FOCS/STOC are, I think, still generally thought of as theory's "flagship conferences." It's hard to get taken seriously as a theorist -- particularly when searching for your first (or even second) job -- without a reasonable number of FOCS/STOC papers under your belt. (SODA papers are, I think, now regarded as a reasonable substitute, but the lack of the heft of something in FOCS or STOC still stands out on a CV.)
My point here is that many of the best theorists I know have, I would say, transcended FOCS/STOC. This does not mean there's not great stuff in FOCS/STOC; it just seems strange, given this, that these conferences are accorded such weight.
Perhaps, in fact, they're accorded less weight than I'm crediting them with these days.
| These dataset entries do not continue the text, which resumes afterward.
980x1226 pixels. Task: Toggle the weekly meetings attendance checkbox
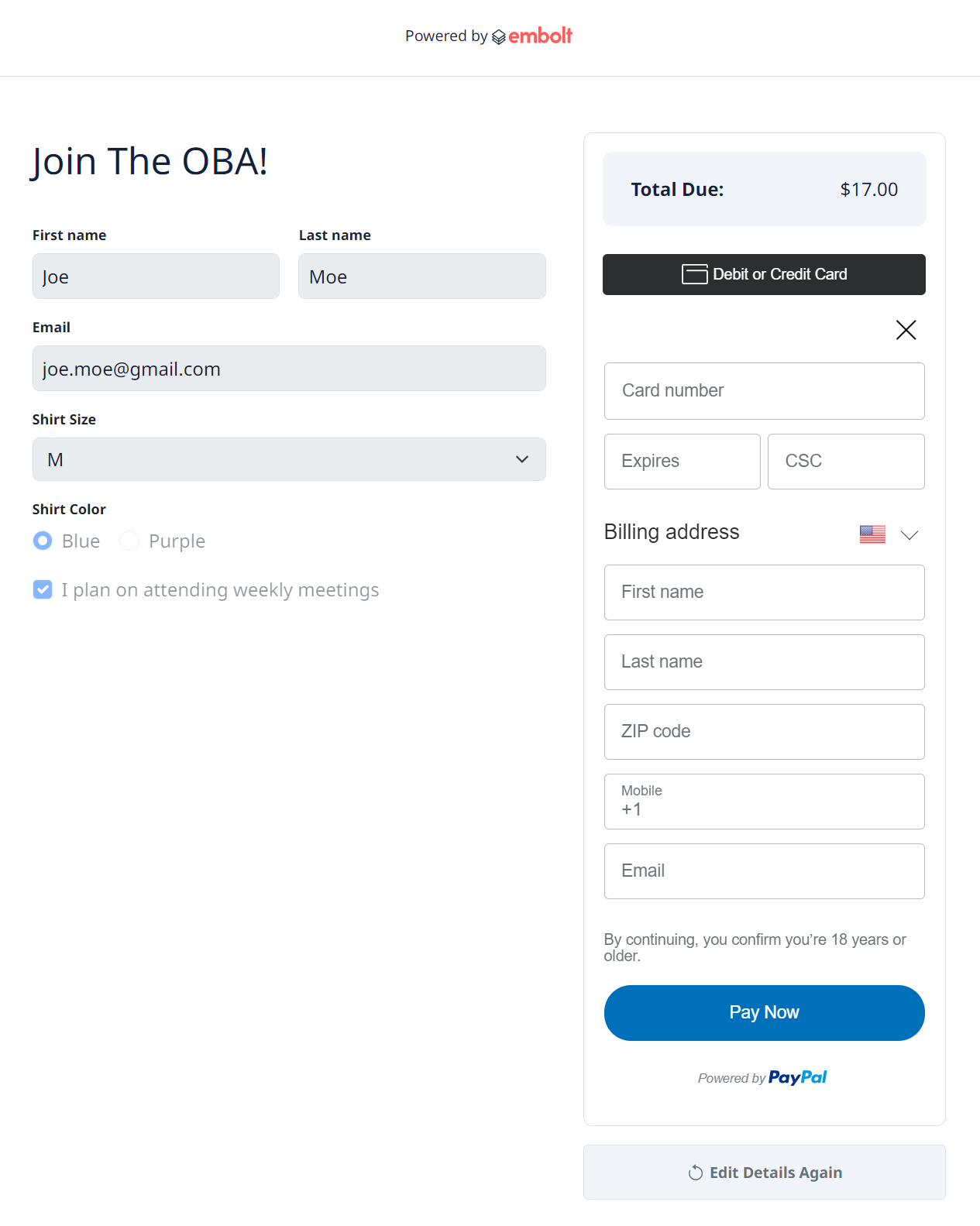[x=43, y=589]
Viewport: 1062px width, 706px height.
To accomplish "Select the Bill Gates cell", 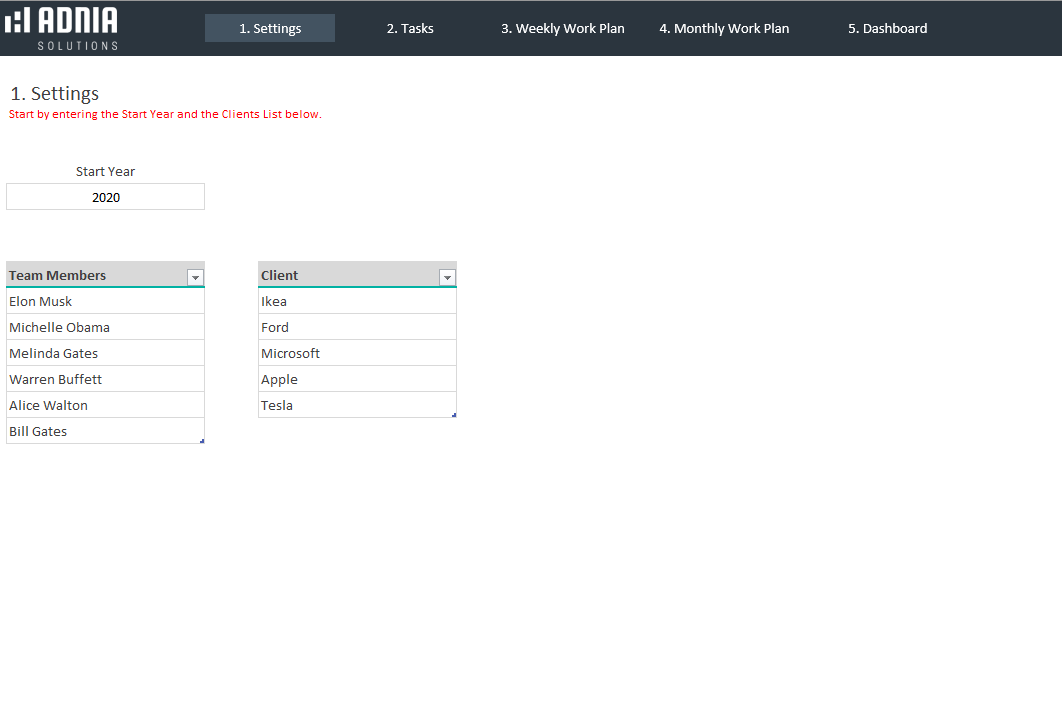I will pyautogui.click(x=105, y=431).
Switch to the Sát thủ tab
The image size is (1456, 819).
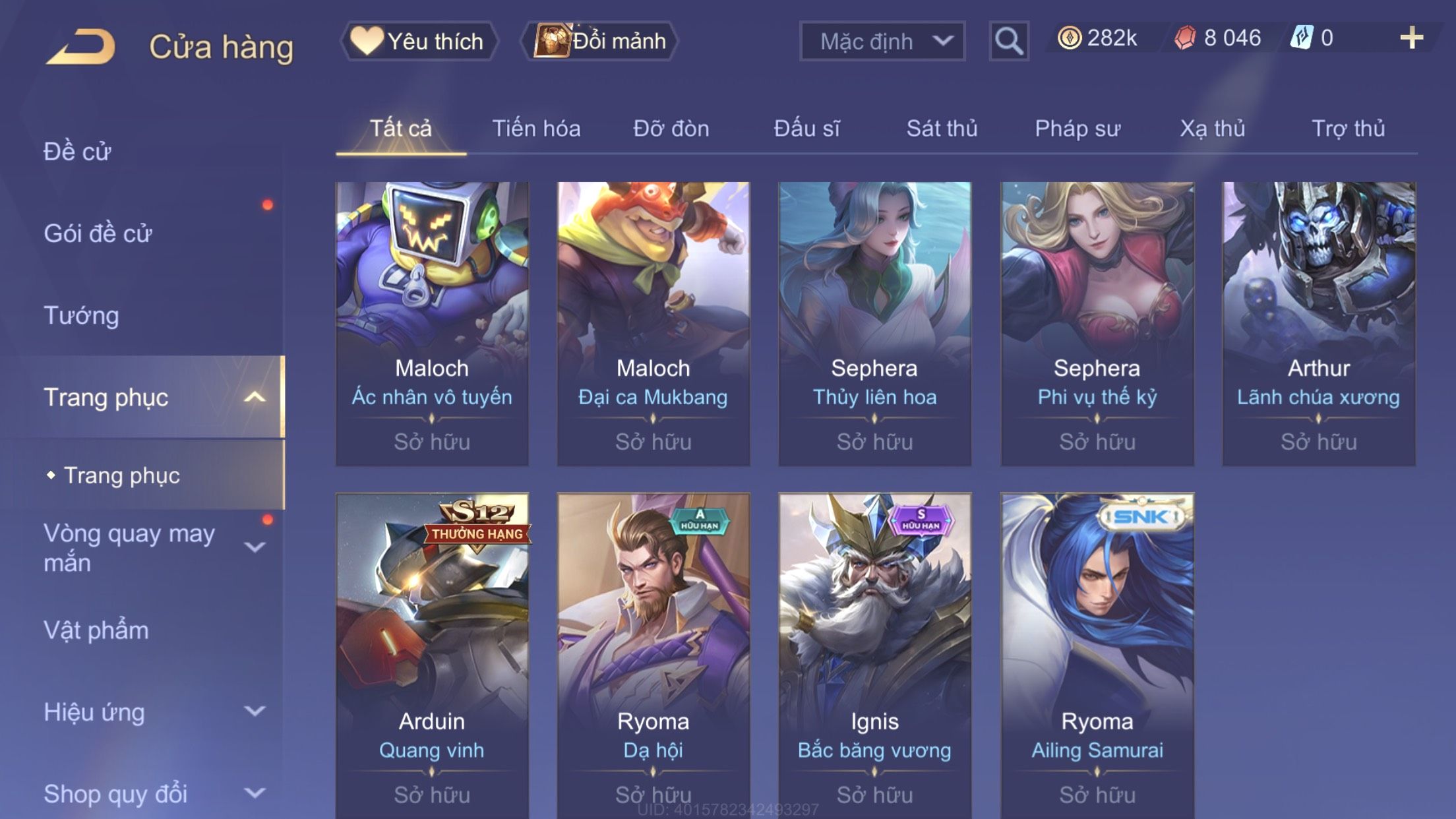coord(942,128)
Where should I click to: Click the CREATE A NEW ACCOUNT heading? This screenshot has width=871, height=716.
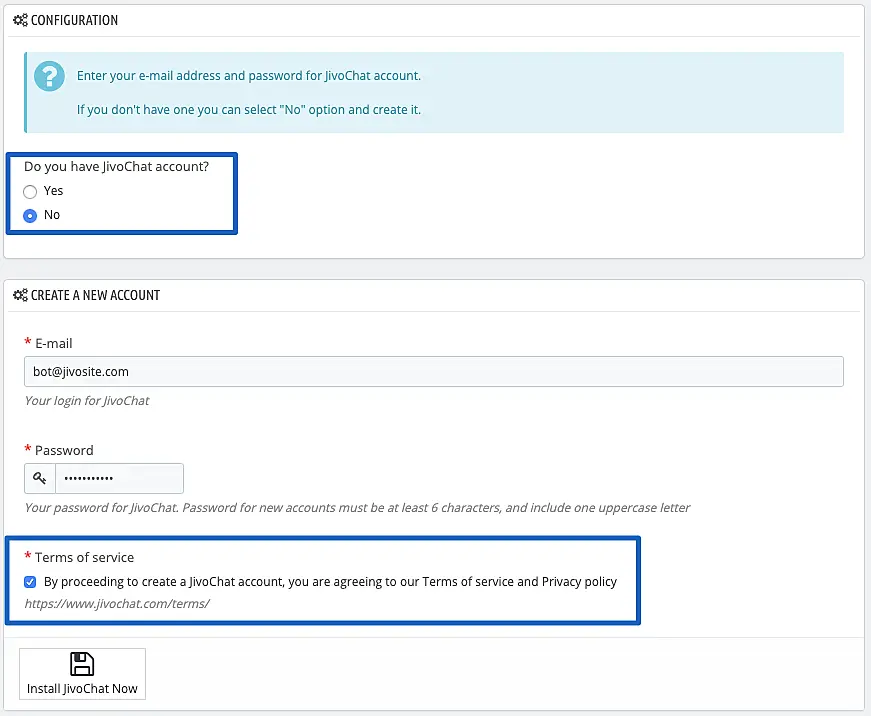tap(95, 295)
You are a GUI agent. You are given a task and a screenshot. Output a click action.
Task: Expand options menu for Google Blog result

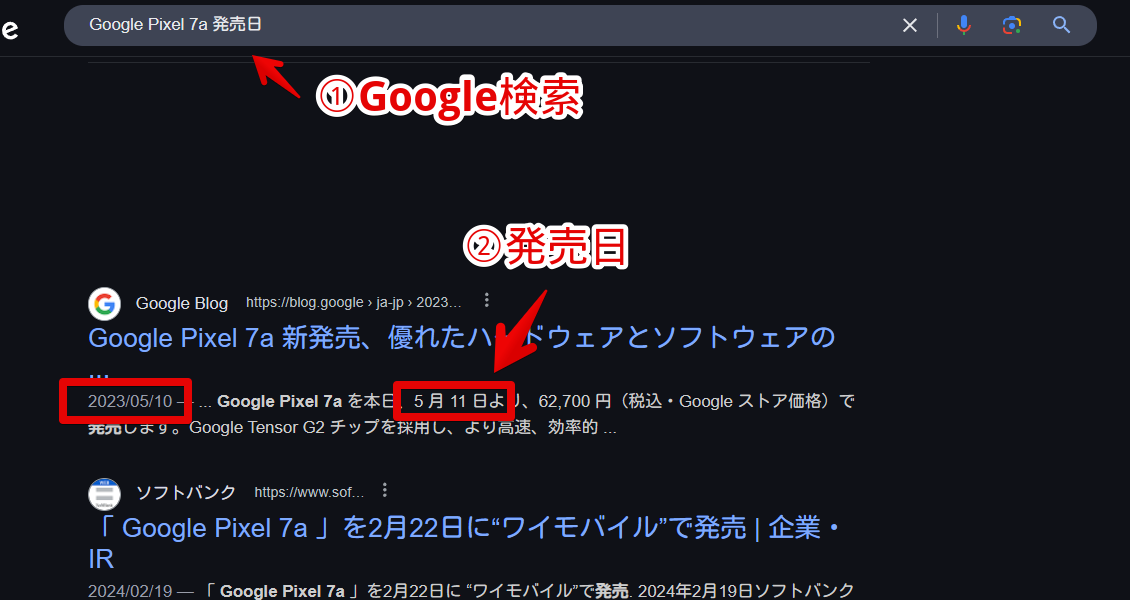(487, 300)
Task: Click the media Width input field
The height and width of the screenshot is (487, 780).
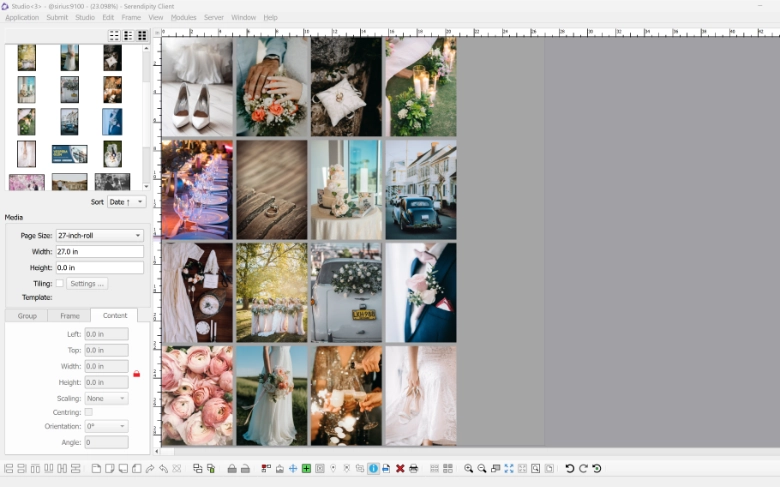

Certainly, the Innovations in Computer Science movement demonstrates some dissatisfaction with FOCS/STOC, and there are debates in subcommunities (SoCG, Crypto) about FOCS/STOC vs. the specialized conferences. It still seems to me, though, that FOCS/STOC is where most people would want their best theory results to appear, and it's still the lens through which fresh theory PhDs are viewed.
It seems to me that the theory community, as a whole, needs to think about FOCS/STOC/SODA and the other many conferences, and figure out what it wants them to me. FOCS and STOC haven't changed much over the years, and perhaps they've become just a bit too comfortable; the (theory) world around them has changed considerably, and it's not clear that they've adapted. Should they be the flagship conferences of theory, and if so, what does that mean, and how can they better fulfill that role? If they're not going to be the flagship conferences of theory -- which might be perfectly reasonable -- what is their role to be?